L'indicazione in un atto di compravendita immobiliare di un valore catastale inferiore rispetto a quello scaturente dall'applicazione dei coefficienti di legge non preclude l'operatività del meccanismo del "prezzo valore".

Questo è, in sintesi, quanto affermato dall'agenzia delle Entrate (risoluzione n. 176/E del 9 luglio), in risposta a un interpello con il quale un notaio rappresentava che nell'atto di acquisto di un immobile abitativo, con opzione esercitata dall'acquirente per l'applicazione del cosiddetto "prezzo valore", era stato indicato un valore catastale inferiore a quello derivante dalla corretta applicazione dei coefficienti di legge. Il notaio chiedeva, appunto, di sapere se, in tale circostanza, l'ufficio potesse procedere alla rettifica del valore venale dell'immobile, ovvero dovesse limitarsi alla sola rettifica del valore catastale, recuperando la relativa differenza d'imposta.

Soluzione

La legge finanziaria per il 2006 (articolo 1, comma 497, legge 266/2005) ha introdotto, in deroga al criterio generale di determinazione della base imponibile ai fini dell'imposta di registro, ipotecaria e catastale, la disciplina del "prezzo valore". In particolare, su richiesta della parte acquirente, resa al notaio, la base imponibile delle cessioni aventi per oggetto immobili a uso abitativo e relative pertinenze, poste in essere nei confronti di persone fisiche che non agiscono nell'esercizio di attività commerciali, artistiche o professionali, deve essere individuata nel valore dell'immobile determinato ai sensi dell'articolo 52, commi 4 e 5, del Testo unico dell'imposta di registro, comunemente denominato valore catastale o tabellare, indipendentemente dal corrispettivo pattuito.
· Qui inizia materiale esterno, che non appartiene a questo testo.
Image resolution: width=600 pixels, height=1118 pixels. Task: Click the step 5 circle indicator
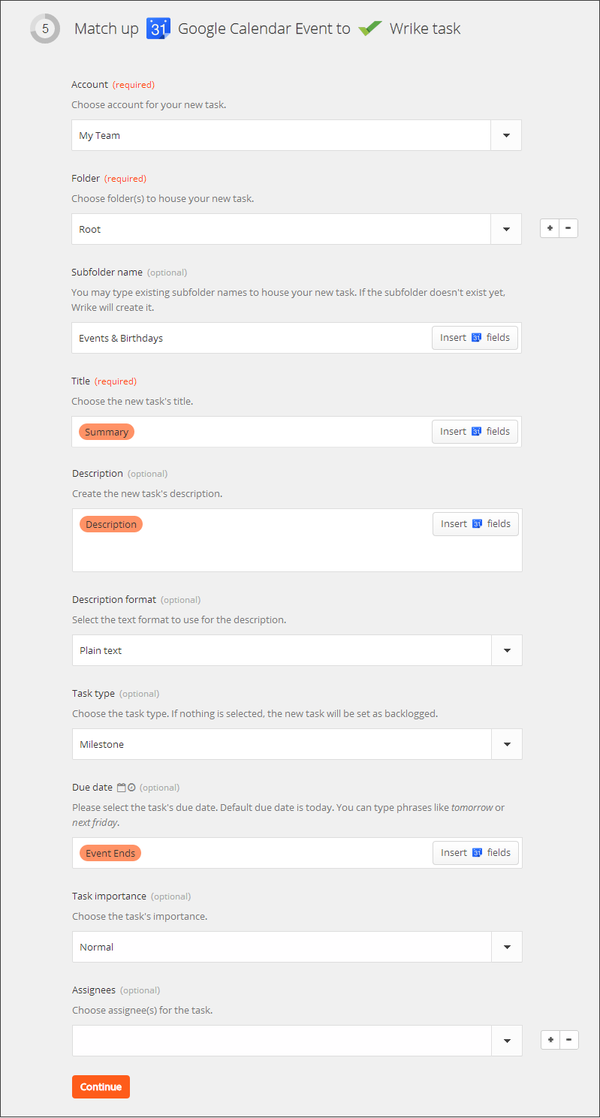pos(45,29)
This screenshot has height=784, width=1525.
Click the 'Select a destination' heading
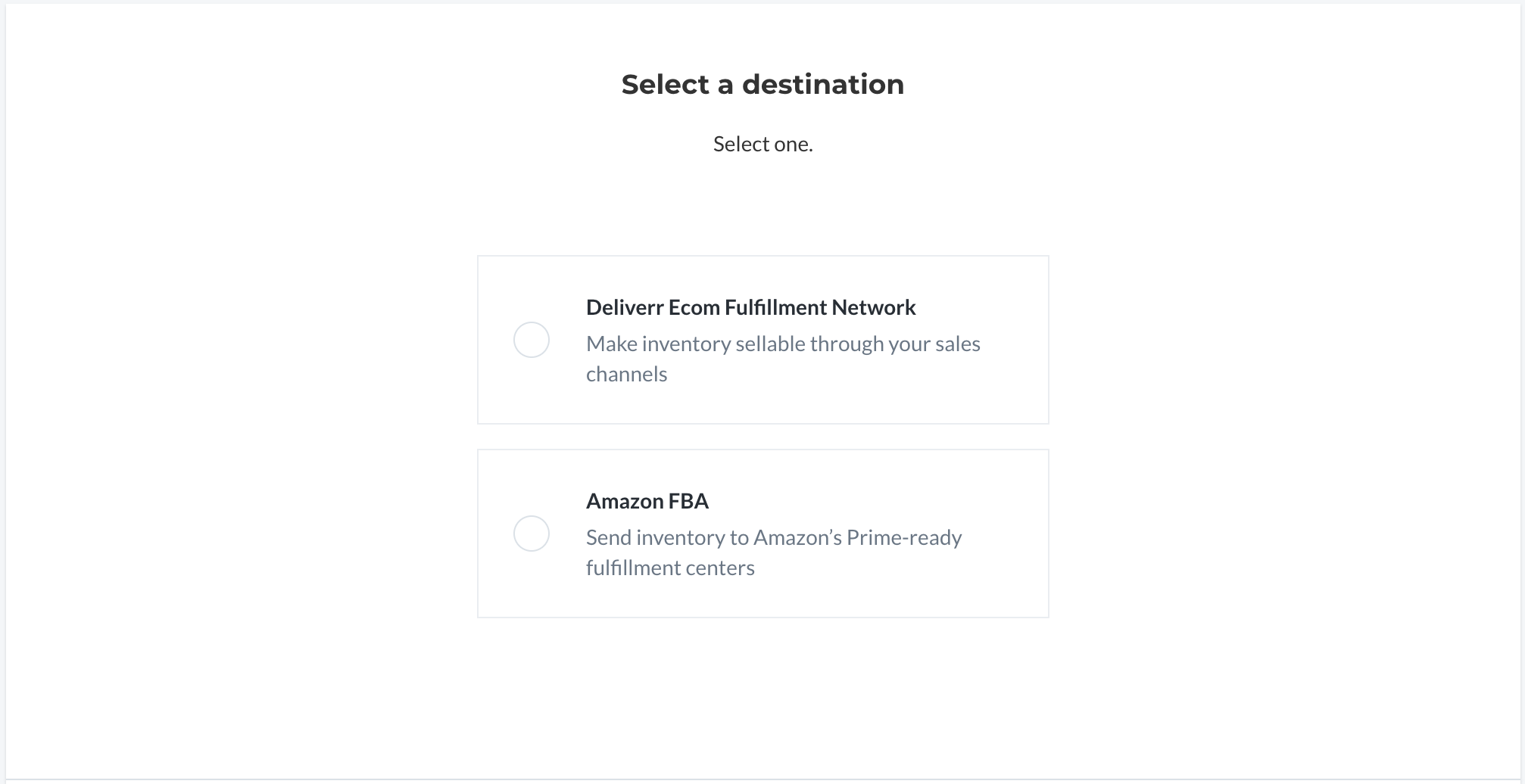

Tale disposizione costituisce, quindi, una deroga al criterio generale di determinazione della base imponibile propria del sistema impositivo del Registro, in base al quale, per gli atti a titolo oneroso che hanno a oggetto beni immobili e diritti reali immobiliari, la base imponibile è costituita "dal valore del bene o del diritto", da individuarsi in quello dichiarato dalle parti nell'atto e, in mancanza o se superiore, nel corrispettivo pattuito (articoli 43 e 51, comma 1, Dpr 131/1986). Il richiamato articolo 51, al comma 2 stabilisce, poi, che "…si intende per valore il valore venale in comune commercio".

L'Agenzia ha precisato che la determinazione della base imponibile, ancorata ai coefficienti catastali secondo la regola del "prezzo valore", è possibile a condizione che ricorrano i requisiti soggettivi (cessioni poste in essere nei confronti di persone fisiche che non agiscono nell'esercizio di attività commerciali, artistiche o professionali) e oggettivi (immobili a uso abitativo e relative pertinenze), e che la parte acquirente formuli apposita richiesta al notaio rogante, indicando in atto il corrispettivo pattuito.

In presenza dei presupposti normativi e della richiesta di parte, l'indicazione nell'atto di cessione di un valore catastale inferiore rispetto a quello derivante dalla corretta applicazione dei coefficienti catastali, di cui ai parametri fissati dai medesimi commi 4 e 5 dell'articolo 52, non comporta, l'inapplicabilità del citato articolo 1, comma 497, della Finanziaria 2006, ma la piena operatività del sistema di tassazione su base tabellare.

Conseguentemente, l'insufficiente indicazione in atto del valore catastale non "riespande" il potere accertativo dell'ufficio sulla base del "valore venale in comune commercio", ma consente allo stesso di quantificare la maggiore imposta scaturente dalla base imponibile catastale, rideterminata secondo i criteri dettati dagli stessi commi 4 e 5 dell'articolo 52.